[Stored items]
▶
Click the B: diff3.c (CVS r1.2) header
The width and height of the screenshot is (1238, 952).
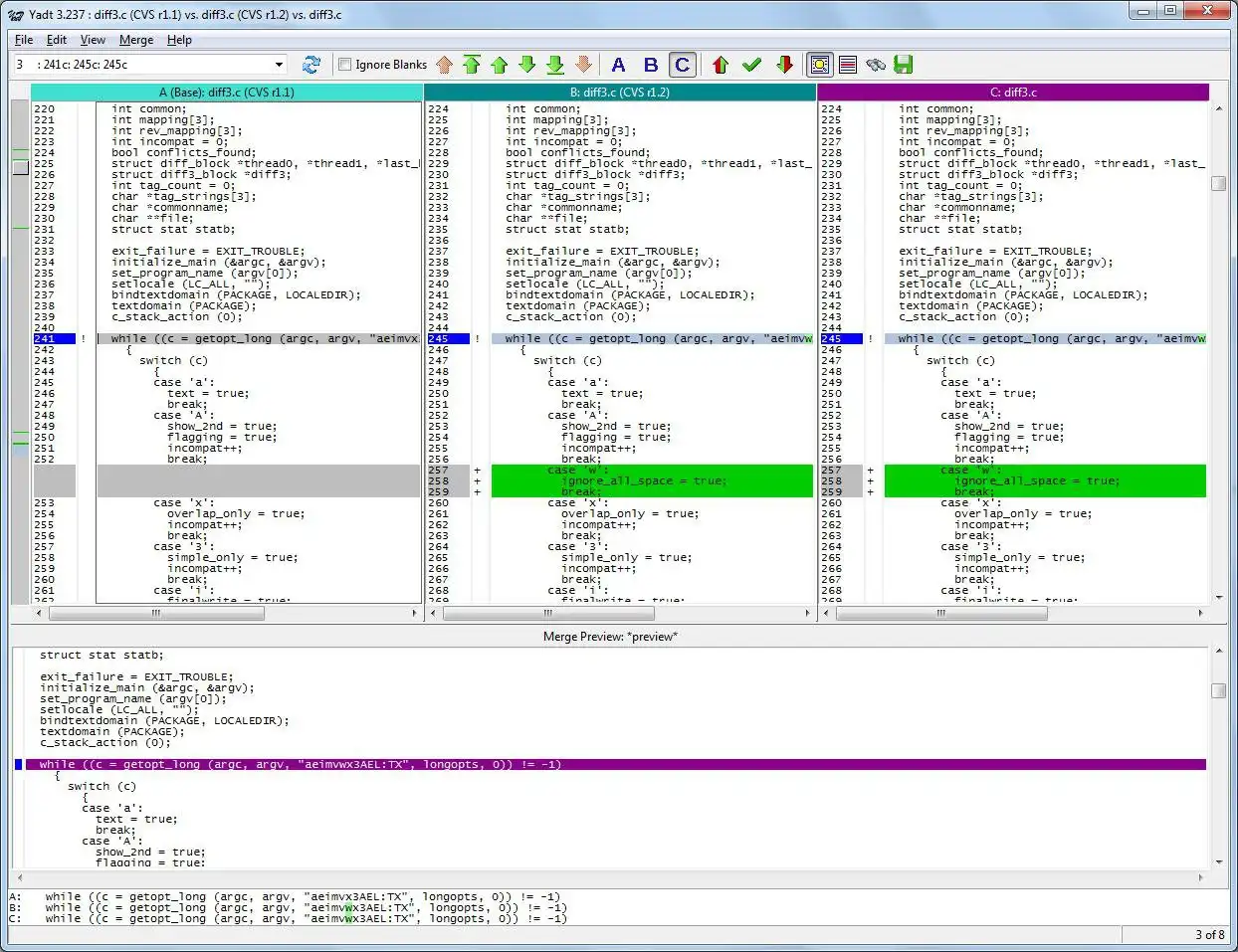[619, 93]
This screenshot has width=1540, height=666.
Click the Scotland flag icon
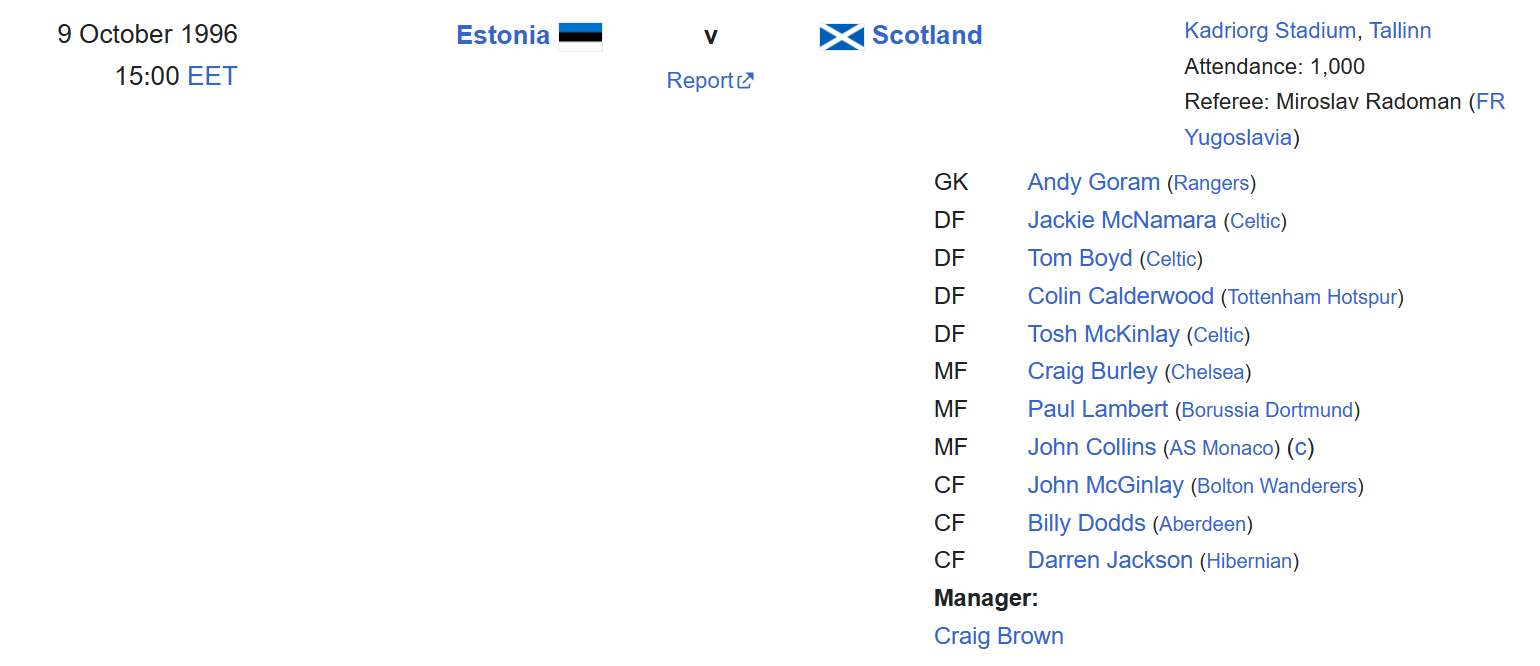(841, 37)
◀
Instructions for the task - Only the lines from the one containing "The width and" through the end of the records are wanted, set down exactly and without their pictures.

Solution -
The width and height of the screenshot is (1238, 952).
[619, 93]
This screenshot has width=1540, height=666.
Click the Scotland flag icon
(841, 37)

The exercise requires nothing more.